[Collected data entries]
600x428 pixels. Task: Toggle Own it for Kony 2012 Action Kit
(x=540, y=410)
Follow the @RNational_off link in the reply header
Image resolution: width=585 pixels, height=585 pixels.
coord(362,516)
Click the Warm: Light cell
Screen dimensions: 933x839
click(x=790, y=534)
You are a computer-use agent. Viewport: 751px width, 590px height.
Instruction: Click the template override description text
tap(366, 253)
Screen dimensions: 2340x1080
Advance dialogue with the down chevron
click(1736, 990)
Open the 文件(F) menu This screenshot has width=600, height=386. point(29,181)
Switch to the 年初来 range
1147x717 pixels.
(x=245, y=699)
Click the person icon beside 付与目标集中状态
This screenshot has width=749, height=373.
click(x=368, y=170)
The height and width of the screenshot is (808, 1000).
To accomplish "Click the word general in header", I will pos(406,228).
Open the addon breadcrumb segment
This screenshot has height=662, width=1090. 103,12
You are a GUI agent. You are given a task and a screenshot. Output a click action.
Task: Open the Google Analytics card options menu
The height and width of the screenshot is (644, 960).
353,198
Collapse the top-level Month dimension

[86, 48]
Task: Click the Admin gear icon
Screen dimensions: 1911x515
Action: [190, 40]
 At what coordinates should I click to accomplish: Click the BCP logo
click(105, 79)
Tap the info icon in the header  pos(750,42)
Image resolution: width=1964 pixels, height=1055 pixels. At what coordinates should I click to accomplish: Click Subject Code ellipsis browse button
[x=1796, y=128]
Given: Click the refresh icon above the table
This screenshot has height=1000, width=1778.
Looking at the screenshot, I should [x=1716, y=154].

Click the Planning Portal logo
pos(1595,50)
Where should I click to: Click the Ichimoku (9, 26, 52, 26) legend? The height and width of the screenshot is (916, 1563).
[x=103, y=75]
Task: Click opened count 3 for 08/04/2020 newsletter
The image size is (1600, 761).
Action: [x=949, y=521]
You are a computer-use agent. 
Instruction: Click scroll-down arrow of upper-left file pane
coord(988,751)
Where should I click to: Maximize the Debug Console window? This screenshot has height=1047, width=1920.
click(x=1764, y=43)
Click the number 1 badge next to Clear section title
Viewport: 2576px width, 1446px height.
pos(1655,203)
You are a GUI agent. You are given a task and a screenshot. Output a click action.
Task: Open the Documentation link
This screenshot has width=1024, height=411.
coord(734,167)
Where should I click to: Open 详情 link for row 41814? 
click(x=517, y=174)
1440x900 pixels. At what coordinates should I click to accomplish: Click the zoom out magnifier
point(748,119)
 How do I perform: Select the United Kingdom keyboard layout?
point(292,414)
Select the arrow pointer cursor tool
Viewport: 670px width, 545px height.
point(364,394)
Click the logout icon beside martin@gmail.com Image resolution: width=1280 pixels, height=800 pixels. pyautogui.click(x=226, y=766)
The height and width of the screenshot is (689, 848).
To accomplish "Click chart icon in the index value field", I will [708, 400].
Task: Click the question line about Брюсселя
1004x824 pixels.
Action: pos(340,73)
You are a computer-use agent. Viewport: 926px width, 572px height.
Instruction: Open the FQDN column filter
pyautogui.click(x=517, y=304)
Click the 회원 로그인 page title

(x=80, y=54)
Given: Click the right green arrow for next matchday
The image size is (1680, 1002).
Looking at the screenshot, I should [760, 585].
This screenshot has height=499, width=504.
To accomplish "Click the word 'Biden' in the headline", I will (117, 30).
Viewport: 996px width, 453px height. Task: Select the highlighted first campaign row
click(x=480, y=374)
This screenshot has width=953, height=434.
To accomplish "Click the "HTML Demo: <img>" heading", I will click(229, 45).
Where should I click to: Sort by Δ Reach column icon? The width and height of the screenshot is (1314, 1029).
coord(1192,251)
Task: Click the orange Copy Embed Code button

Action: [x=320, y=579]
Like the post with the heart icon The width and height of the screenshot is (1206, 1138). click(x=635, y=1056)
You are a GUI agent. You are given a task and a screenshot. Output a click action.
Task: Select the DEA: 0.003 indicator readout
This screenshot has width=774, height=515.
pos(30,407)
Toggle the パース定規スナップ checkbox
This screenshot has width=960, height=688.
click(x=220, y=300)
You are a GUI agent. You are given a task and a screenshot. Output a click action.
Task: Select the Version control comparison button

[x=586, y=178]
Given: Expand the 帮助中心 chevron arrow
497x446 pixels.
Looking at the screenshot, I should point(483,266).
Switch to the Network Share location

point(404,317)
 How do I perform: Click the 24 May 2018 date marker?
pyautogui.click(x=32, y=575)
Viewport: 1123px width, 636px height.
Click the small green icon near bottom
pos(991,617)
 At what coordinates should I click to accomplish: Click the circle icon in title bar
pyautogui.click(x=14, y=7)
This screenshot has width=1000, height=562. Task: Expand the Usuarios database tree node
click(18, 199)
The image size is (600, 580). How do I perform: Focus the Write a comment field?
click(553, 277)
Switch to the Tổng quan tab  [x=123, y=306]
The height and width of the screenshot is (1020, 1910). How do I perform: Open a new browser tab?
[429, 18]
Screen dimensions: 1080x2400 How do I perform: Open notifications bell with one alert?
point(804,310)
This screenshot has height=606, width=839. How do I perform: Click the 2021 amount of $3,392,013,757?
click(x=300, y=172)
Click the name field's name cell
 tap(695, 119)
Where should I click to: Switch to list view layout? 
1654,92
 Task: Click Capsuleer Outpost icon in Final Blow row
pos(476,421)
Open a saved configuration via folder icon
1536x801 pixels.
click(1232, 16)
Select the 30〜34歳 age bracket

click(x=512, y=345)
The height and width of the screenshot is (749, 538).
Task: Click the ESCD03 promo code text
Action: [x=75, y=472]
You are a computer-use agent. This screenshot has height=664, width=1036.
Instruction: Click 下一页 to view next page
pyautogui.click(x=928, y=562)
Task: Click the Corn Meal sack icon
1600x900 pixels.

## WHAT YOU NEED TO DO
From the records above, quote only the lines running from the line with "Task: Select the DEA: 0.003 indicator readout" to the line with "Given: Expand the 帮助中心 chevron arrow", both lines included.

## RESPONSE BELOW
Task: Select the DEA: 0.003 indicator readout
This screenshot has width=774, height=515.
pos(30,407)
Toggle the パース定規スナップ checkbox
This screenshot has width=960, height=688.
click(x=220, y=300)
You are a GUI agent. You are given a task and a screenshot. Output a click action.
Task: Select the Version control comparison button

[x=586, y=178]
Given: Expand the 帮助中心 chevron arrow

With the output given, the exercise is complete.